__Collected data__
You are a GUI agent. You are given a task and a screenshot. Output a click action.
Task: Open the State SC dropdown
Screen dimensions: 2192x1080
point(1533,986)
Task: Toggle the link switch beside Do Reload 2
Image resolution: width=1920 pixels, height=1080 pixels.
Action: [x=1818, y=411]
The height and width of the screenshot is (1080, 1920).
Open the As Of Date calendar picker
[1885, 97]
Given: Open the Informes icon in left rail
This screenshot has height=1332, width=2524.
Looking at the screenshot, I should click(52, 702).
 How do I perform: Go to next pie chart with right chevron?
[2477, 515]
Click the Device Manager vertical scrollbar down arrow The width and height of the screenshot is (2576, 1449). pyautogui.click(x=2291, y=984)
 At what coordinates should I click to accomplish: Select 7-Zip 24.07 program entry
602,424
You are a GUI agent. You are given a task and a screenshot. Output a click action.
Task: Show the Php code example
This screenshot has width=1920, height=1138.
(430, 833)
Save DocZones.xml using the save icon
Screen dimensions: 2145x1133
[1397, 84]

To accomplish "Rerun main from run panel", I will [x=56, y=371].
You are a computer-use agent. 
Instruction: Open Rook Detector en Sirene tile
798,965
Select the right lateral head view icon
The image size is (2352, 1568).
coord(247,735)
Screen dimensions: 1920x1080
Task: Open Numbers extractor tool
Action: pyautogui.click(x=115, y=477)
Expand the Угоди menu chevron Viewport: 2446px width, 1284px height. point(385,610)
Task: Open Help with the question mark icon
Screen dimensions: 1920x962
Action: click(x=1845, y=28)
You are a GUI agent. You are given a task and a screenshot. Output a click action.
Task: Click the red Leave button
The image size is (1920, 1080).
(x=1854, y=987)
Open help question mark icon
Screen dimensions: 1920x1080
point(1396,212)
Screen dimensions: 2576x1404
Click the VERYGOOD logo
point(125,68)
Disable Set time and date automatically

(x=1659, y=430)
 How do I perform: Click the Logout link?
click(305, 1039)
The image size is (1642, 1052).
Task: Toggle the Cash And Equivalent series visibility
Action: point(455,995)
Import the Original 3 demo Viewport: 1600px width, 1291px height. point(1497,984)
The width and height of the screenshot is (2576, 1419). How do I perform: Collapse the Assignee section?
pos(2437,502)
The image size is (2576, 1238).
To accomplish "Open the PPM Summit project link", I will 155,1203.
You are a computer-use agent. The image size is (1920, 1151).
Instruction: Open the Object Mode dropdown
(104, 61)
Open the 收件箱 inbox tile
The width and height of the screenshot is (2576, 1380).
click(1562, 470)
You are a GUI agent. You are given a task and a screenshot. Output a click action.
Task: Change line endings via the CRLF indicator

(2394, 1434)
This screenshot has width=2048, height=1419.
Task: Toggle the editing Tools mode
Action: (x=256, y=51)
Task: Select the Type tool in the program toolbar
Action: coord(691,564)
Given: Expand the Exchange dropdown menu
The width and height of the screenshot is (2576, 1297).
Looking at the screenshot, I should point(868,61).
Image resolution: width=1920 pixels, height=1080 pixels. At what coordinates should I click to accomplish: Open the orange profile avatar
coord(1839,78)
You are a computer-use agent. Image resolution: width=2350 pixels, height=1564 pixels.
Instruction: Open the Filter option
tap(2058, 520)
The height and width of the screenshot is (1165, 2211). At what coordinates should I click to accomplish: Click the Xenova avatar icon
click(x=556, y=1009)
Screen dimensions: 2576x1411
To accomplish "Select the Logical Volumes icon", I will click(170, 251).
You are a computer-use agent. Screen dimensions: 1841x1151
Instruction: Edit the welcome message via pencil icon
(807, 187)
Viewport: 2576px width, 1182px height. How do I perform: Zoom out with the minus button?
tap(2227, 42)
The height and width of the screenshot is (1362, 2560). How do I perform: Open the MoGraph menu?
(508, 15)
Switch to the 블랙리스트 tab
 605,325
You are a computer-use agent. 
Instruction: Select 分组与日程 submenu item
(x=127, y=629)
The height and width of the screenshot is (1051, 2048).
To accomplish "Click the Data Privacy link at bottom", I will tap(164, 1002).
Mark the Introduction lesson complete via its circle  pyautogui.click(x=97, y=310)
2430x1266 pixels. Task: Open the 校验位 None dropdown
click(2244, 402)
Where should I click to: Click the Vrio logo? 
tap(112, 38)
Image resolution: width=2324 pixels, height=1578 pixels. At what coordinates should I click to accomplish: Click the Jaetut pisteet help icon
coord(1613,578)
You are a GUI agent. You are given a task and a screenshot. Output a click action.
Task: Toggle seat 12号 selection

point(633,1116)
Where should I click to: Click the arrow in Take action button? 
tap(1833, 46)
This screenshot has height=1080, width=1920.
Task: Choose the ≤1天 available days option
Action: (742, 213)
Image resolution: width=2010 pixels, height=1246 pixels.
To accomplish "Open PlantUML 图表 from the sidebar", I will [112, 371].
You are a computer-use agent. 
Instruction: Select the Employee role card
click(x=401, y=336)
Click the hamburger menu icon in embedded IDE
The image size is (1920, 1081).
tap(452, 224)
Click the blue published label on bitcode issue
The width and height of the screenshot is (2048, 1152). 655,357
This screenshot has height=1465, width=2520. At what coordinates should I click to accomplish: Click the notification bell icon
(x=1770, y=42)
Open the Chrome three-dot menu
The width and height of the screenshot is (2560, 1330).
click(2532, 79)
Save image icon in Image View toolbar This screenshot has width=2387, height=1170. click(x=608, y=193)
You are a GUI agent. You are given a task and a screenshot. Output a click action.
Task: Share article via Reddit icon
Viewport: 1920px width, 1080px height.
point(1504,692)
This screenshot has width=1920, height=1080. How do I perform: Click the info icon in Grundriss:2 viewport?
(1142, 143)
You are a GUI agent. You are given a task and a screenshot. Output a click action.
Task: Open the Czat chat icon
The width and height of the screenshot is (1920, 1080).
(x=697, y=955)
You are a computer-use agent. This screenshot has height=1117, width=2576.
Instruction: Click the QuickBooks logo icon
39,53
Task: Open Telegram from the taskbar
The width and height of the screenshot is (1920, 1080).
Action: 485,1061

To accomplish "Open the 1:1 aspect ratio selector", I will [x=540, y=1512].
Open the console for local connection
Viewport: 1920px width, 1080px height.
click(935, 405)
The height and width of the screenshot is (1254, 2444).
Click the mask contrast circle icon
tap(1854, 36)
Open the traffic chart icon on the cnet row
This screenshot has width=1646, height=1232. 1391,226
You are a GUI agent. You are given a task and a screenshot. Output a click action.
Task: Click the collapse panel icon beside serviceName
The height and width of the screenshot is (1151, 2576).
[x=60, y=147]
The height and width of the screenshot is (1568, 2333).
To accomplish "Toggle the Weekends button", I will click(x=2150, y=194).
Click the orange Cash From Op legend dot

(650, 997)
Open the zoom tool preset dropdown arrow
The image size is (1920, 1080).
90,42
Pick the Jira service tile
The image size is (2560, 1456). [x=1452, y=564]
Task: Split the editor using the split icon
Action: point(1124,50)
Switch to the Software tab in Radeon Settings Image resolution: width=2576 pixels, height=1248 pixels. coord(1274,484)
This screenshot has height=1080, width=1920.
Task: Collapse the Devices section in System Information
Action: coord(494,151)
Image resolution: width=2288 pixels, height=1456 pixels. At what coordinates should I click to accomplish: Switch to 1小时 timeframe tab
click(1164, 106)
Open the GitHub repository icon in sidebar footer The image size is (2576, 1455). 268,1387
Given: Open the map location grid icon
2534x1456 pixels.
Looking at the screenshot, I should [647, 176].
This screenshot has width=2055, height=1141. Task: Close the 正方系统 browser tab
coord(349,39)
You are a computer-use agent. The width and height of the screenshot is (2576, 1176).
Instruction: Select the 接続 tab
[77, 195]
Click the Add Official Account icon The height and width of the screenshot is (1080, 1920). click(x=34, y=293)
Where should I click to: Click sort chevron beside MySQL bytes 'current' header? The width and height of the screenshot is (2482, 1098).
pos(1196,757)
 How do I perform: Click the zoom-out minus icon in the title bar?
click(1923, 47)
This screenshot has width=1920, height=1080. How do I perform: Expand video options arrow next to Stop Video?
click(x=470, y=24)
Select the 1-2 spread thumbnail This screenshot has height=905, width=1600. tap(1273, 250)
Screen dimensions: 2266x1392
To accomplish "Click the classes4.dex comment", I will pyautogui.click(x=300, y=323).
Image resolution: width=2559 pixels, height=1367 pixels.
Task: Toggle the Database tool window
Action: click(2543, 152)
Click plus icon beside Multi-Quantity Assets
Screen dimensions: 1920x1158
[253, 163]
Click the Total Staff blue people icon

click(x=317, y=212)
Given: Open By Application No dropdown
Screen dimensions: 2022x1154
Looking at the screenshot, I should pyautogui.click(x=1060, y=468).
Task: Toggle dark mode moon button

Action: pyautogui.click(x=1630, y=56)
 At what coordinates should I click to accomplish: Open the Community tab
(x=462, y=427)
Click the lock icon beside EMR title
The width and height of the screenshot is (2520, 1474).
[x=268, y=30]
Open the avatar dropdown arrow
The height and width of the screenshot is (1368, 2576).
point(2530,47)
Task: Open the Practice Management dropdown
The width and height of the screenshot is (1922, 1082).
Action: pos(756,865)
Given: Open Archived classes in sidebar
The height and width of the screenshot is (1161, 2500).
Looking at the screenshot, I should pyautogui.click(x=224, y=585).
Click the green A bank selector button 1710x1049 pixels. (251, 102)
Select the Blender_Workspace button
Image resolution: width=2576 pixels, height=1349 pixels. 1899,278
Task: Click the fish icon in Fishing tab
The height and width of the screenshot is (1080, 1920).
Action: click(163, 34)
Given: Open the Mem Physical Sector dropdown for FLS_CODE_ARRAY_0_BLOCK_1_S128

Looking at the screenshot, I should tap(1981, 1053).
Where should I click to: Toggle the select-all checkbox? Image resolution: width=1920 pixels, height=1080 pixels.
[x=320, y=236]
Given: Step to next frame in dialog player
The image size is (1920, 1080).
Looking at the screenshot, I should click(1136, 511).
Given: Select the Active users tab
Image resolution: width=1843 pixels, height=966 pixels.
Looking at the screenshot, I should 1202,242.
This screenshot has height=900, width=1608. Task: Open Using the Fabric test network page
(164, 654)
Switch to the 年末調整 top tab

__Task requirements__
Using the entries above, repeat only the lines from the one containing "You are a computer-use agent. Screen" through the one containing "Task: Share article via Reddit icon", end lines included.

__Answer space__
You are a computer-use agent. Screen dimensions: 1841x1151
Instruction: Edit the welcome message via pencil icon
(807, 187)
Viewport: 2576px width, 1182px height. How do I perform: Zoom out with the minus button?
tap(2227, 42)
The height and width of the screenshot is (1362, 2560). How do I perform: Open the MoGraph menu?
(508, 15)
Switch to the 블랙리스트 tab
 605,325
You are a computer-use agent. 
Instruction: Select 分组与日程 submenu item
(x=127, y=629)
The height and width of the screenshot is (1051, 2048).
To accomplish "Click the Data Privacy link at bottom", I will tap(164, 1002).
Mark the Introduction lesson complete via its circle  pyautogui.click(x=97, y=310)
2430x1266 pixels. Task: Open the 校验位 None dropdown
click(2244, 402)
Where should I click to: Click the Vrio logo? 
tap(112, 38)
Image resolution: width=2324 pixels, height=1578 pixels. At what coordinates should I click to accomplish: Click the Jaetut pisteet help icon
coord(1613,578)
You are a GUI agent. You are given a task and a screenshot. Output a click action.
Task: Toggle seat 12号 selection

point(633,1116)
Where should I click to: Click the arrow in Take action button? 
tap(1833, 46)
This screenshot has height=1080, width=1920.
Task: Choose the ≤1天 available days option
Action: (742, 213)
Image resolution: width=2010 pixels, height=1246 pixels.
To accomplish "Open PlantUML 图表 from the sidebar", I will [112, 371].
You are a computer-use agent. 
Instruction: Select the Employee role card
click(x=401, y=336)
Click the hamburger menu icon in embedded IDE
The image size is (1920, 1081).
tap(452, 224)
Click the blue published label on bitcode issue
The width and height of the screenshot is (2048, 1152). 655,357
This screenshot has height=1465, width=2520. At what coordinates should I click to accomplish: Click the notification bell icon
(x=1770, y=42)
Open the Chrome three-dot menu
The width and height of the screenshot is (2560, 1330).
click(2532, 79)
Save image icon in Image View toolbar This screenshot has width=2387, height=1170. click(x=608, y=193)
You are a GUI agent. You are given a task and a screenshot. Output a click action.
Task: Share article via Reddit icon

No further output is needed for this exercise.